(Data in this exercise Opens)
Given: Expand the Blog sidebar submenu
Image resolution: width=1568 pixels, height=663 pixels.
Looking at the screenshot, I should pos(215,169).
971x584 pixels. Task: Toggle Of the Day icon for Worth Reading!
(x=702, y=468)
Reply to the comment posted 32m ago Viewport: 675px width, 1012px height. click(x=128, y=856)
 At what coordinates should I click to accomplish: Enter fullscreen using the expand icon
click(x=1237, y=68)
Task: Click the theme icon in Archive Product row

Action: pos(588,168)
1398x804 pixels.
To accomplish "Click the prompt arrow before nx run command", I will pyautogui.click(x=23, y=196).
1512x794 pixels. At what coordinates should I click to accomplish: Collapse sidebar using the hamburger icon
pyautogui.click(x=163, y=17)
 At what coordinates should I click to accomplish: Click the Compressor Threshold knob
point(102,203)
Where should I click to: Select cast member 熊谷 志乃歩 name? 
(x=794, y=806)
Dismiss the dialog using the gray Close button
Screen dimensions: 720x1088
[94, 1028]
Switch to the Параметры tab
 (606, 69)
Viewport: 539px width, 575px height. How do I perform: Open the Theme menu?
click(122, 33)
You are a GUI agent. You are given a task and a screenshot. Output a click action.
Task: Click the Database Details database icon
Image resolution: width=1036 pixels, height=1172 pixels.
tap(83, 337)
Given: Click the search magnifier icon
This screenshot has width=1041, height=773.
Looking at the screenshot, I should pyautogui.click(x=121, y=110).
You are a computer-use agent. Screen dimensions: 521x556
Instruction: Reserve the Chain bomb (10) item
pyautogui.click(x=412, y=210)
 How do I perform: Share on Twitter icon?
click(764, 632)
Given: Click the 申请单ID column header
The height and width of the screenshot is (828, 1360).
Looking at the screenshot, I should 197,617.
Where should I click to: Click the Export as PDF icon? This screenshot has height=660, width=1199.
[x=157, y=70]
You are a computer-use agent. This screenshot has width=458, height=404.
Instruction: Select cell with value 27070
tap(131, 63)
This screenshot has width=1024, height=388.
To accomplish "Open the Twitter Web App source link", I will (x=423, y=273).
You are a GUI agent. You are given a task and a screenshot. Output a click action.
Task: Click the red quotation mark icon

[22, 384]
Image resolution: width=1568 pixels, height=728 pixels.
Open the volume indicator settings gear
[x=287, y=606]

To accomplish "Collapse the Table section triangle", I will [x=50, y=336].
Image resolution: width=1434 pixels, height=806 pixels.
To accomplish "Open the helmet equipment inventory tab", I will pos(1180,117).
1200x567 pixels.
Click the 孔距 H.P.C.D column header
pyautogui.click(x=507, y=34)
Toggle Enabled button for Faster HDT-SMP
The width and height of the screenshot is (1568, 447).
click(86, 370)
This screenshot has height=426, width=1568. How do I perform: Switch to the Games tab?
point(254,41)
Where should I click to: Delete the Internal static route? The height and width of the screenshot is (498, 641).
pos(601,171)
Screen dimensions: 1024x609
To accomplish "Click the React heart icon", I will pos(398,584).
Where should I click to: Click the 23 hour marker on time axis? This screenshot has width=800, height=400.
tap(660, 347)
(Data in this exercise Closes)
Exercise aim: Exactly as they stand in the records above, print the lines from the one containing "This screenshot has width=1024, height=388." through the final line, inclusive.

Result of this task:
This screenshot has width=1024, height=388.
To accomplish "Open the Twitter Web App source link", I will (x=423, y=273).
You are a GUI agent. You are given a task and a screenshot. Output a click action.
Task: Click the red quotation mark icon

[22, 384]
Image resolution: width=1568 pixels, height=728 pixels.
Open the volume indicator settings gear
[x=287, y=606]

To accomplish "Collapse the Table section triangle", I will [x=50, y=336].
Image resolution: width=1434 pixels, height=806 pixels.
To accomplish "Open the helmet equipment inventory tab", I will pos(1180,117).
1200x567 pixels.
Click the 孔距 H.P.C.D column header
pyautogui.click(x=507, y=34)
Toggle Enabled button for Faster HDT-SMP
The width and height of the screenshot is (1568, 447).
click(86, 370)
This screenshot has height=426, width=1568. How do I perform: Switch to the Games tab?
point(254,41)
Where should I click to: Delete the Internal static route? The height and width of the screenshot is (498, 641).
pos(601,171)
Screen dimensions: 1024x609
To accomplish "Click the React heart icon", I will pos(398,584).
Where should I click to: Click the 23 hour marker on time axis? This screenshot has width=800, height=400.
tap(660, 347)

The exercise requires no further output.